Emmanuel Macron manie le verbe européen à l’instar d’un François Mitterrand et d’un Helmut Kohl, ce qui fait se pâmer le tout Bruxelles. Et personne n’a oublié qu’il a terrassé l’hydre europhobe Marine Le Pen, drapeau européen au poing. Mais au-delà, il est bien seul tant sa stratégie européenne apparaît pour le moins brouillonne. Car se poser en tête de file des europhiles et des défenseurs intransigeants des valeurs européennes, un rôle que Viktor Orban, le Premier ministre conservateur hongrois, et Matteo Salvini, le ministre de l’Intérieur d’extrême droite italien, rêvent de lui voir endosser, ne suffira pas à gagner les élections européennes et encore moins à lui assurer un groupe politique au sein du Parlement européen, clef de toute stratégie d’influence.
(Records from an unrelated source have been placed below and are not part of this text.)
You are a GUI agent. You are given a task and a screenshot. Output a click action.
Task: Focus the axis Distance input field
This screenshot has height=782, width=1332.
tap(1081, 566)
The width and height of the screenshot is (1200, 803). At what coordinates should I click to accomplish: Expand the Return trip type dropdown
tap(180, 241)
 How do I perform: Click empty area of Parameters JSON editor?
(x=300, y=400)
« On peut comprendre que Macron veuille répéter en France l’opération qui lui a permis de gagner l’élection présidentielle en agrégeant autour de lui toutes les forces pro-européennes et progressistes, mais sa stratégie est risquée au niveau européen », analyse un haut fonctionnaire du Parlement. En effet, le clivage europhobes/europhiles qui transcenderait au moins partiellement le clivage gauche/droite n’existe pas partout. « Par exemple, poursuit cet eurocrate, en Espagne et au Portugal, il n’y a pas de parti eurosceptique. Si on transforme l’élection européenne en référendum pour ou contre l’Europe, on va y créer une offre extrêmement dangereuse ».
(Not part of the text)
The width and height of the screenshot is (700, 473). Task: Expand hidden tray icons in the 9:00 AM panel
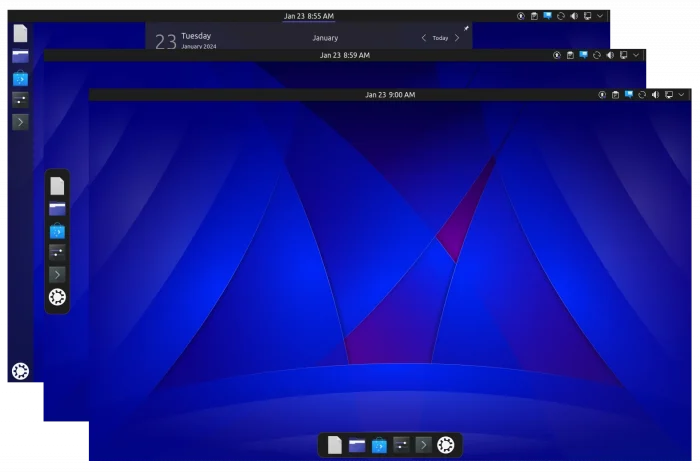pos(681,95)
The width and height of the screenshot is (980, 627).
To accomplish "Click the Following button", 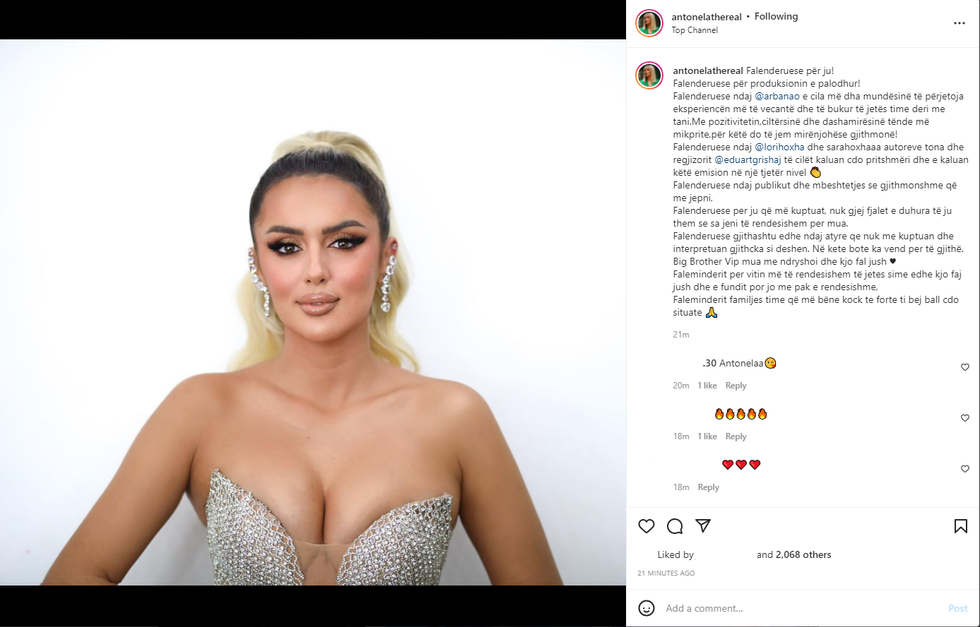I will tap(776, 16).
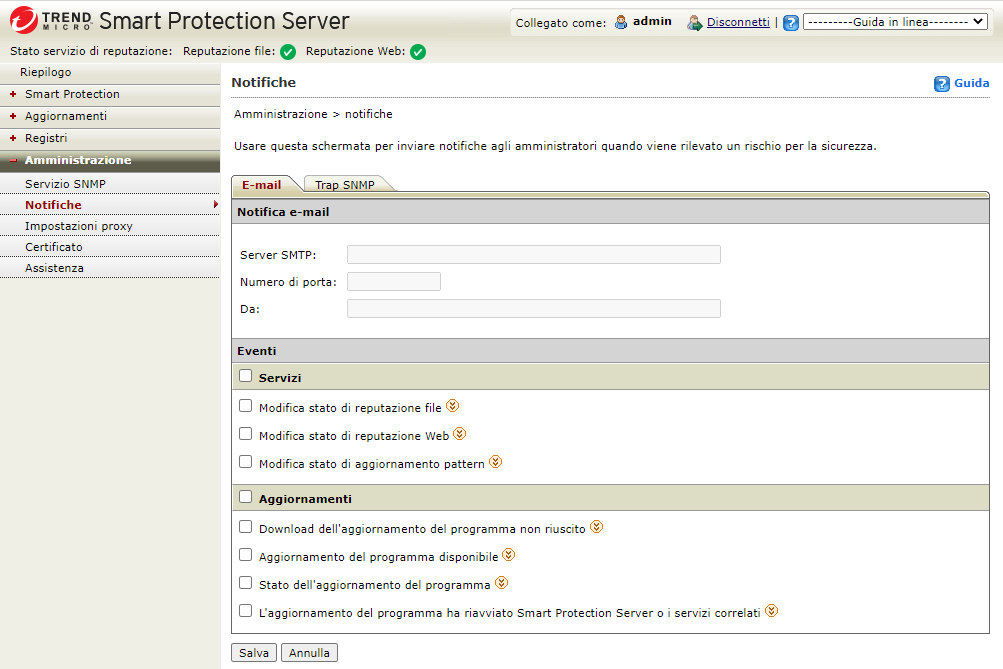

Le piège est d’autant plus grand que cela donnerait aux citoyens l’impression qu’il faut accepter l’Europe telle qu’elle est, c’est-à-dire avec les politiques mises en œuvre par les conservateurs du PPE (Parti Populaire européen) qui domine le jeu depuis 20 ans. Ainsi, le référendum français de 2005 sur le traité constitutionnel européen a montré qu’un choix binaire donnait un coup de fouet aux partis eurosceptiques et europhobes, de droite comme de gauche, qui apparaissent comme la seule alternative possible à une Europe dont on ne partage pas toutes les orientations. En Allemagne, cela donnerait le beau rôle à l’AfD, le parti xénophobe d’extrême droite qui se poserait en seul défenseur d’une « autre Europe ». En Hongrie ou en Italie, Orban et Salvini n’attendant eux aussi que cela.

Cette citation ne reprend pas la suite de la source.